I was curious about the language since I’ve been studying Spanish and wanted to learn another Romance languages :) French was a bit hard to pronounce and Portuguese and Italian were too similar and I didn’t want to confuse them with my Spanish. One day I heard Smiley’s song “De unde vii la ora asta?” And I never realized how pretty Romanian sounded. I’ve never heard the language before until I listened to that song. And when I learned that the language is closely related to Latin and started learning about the history I decided to learn Romanian ^_^
I studied romanistics, ma professor was specialized in romanian language, so it should be my next language. Now I am teaching German to immigrants, many of them come from the balcan and from romania. They are all very nice and wonderful people, so i started to learn their languages as they have to learn my language.
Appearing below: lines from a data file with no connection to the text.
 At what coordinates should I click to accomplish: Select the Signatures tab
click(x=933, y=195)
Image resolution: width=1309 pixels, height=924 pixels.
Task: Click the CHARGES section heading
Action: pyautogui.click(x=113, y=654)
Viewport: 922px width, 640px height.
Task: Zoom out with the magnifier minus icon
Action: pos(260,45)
I've been speaking it since I was very young and because my grandparents live with my family and I'm pretty close to fluent but although I speak it pretty well, I wanted to improve my writing skills because I don't really know how to spell words in Romanian
Yeah. I'm probably the only one who wanted to study Romanian because of Sebastian Stan. I get it.
I have a goal of learning all of the major Romance languages. So, Spanish, French, Italian, Portuguese, Romanian. Maybe Latin.
Romanian also sounds cool. It sounds like a Slavic language. But it's a Romance language. So cool.